Nursing professor Elayne Phillips will serve on a state board aiming to strengthen the diversity and cultural competence of the state’s health professions pipeline. (Photo by Sanjay Suchak, University Communications)

Phillips, former director of research of UVA’s International Healthcare Worker Safety Center, is an international authority on workplace injury and nurses’ rights, a fellow of the American Academy of Nursing, a member of the American Nurses Association, the Society for Healthcare Epidemiology of America and former chair of the American Public Health Association.

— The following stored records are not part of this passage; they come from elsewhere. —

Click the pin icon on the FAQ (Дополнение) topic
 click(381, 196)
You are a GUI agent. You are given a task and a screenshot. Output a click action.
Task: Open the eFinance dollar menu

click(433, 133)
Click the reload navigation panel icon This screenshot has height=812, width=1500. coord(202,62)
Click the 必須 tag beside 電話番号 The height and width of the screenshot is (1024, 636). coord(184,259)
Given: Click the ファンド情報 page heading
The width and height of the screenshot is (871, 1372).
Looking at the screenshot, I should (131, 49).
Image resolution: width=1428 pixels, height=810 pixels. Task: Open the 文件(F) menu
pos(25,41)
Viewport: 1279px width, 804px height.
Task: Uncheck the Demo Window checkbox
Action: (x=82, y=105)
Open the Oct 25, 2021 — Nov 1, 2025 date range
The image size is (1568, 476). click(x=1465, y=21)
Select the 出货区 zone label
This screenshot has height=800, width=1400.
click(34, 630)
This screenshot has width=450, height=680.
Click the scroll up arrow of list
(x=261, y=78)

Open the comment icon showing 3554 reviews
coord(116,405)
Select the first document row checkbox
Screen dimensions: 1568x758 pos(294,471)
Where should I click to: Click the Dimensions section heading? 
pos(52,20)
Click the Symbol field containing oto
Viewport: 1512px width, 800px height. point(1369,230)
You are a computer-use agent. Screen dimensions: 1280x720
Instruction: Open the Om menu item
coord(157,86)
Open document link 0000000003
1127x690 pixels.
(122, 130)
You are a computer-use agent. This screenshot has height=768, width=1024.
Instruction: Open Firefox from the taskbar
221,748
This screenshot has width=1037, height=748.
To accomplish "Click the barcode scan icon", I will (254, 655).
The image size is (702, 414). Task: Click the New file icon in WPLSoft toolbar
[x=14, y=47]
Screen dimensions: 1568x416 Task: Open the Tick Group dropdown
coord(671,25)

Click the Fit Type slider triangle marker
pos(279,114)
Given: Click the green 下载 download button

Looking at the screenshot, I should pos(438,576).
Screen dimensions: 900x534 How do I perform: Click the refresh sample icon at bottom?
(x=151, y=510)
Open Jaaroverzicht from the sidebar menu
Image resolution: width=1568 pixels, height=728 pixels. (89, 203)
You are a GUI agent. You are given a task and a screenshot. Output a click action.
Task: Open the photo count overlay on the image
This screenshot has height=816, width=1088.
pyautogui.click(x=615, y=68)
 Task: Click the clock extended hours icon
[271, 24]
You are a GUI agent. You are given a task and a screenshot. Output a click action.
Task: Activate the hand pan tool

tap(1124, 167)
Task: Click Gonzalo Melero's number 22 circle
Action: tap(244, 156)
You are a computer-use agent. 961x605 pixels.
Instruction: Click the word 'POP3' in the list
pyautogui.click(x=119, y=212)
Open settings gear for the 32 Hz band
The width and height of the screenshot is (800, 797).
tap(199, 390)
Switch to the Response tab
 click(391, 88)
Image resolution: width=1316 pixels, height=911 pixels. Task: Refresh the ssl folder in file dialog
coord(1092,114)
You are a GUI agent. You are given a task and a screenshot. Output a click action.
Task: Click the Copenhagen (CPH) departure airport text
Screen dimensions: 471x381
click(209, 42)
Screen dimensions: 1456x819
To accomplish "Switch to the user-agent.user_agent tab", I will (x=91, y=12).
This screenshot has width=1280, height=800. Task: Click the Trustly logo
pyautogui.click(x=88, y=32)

Ophthalmology Fellow Invited to Present His Research

Dr. Shinichi Fukuda, a fellow in UVA’s Center for Advanced Vision Science, is one of four individuals in the U.S. to win the Association of University Professors in Ophthalmology’s Research Award.

The award, sponsored by Research to Prevent Blindness, the leading private foundation funding ophthalmology research, is “a high and distinct honor for a young physician-scientist,” said Dr. Jayakrishna Ambati, DuPont Guerry III Professor of Ophthalmology and director of the Center for Advanced Vision Science.

Fukuda will present his research Jan. 27 at the association’s Resident and Fellow Research Forum in San Diego.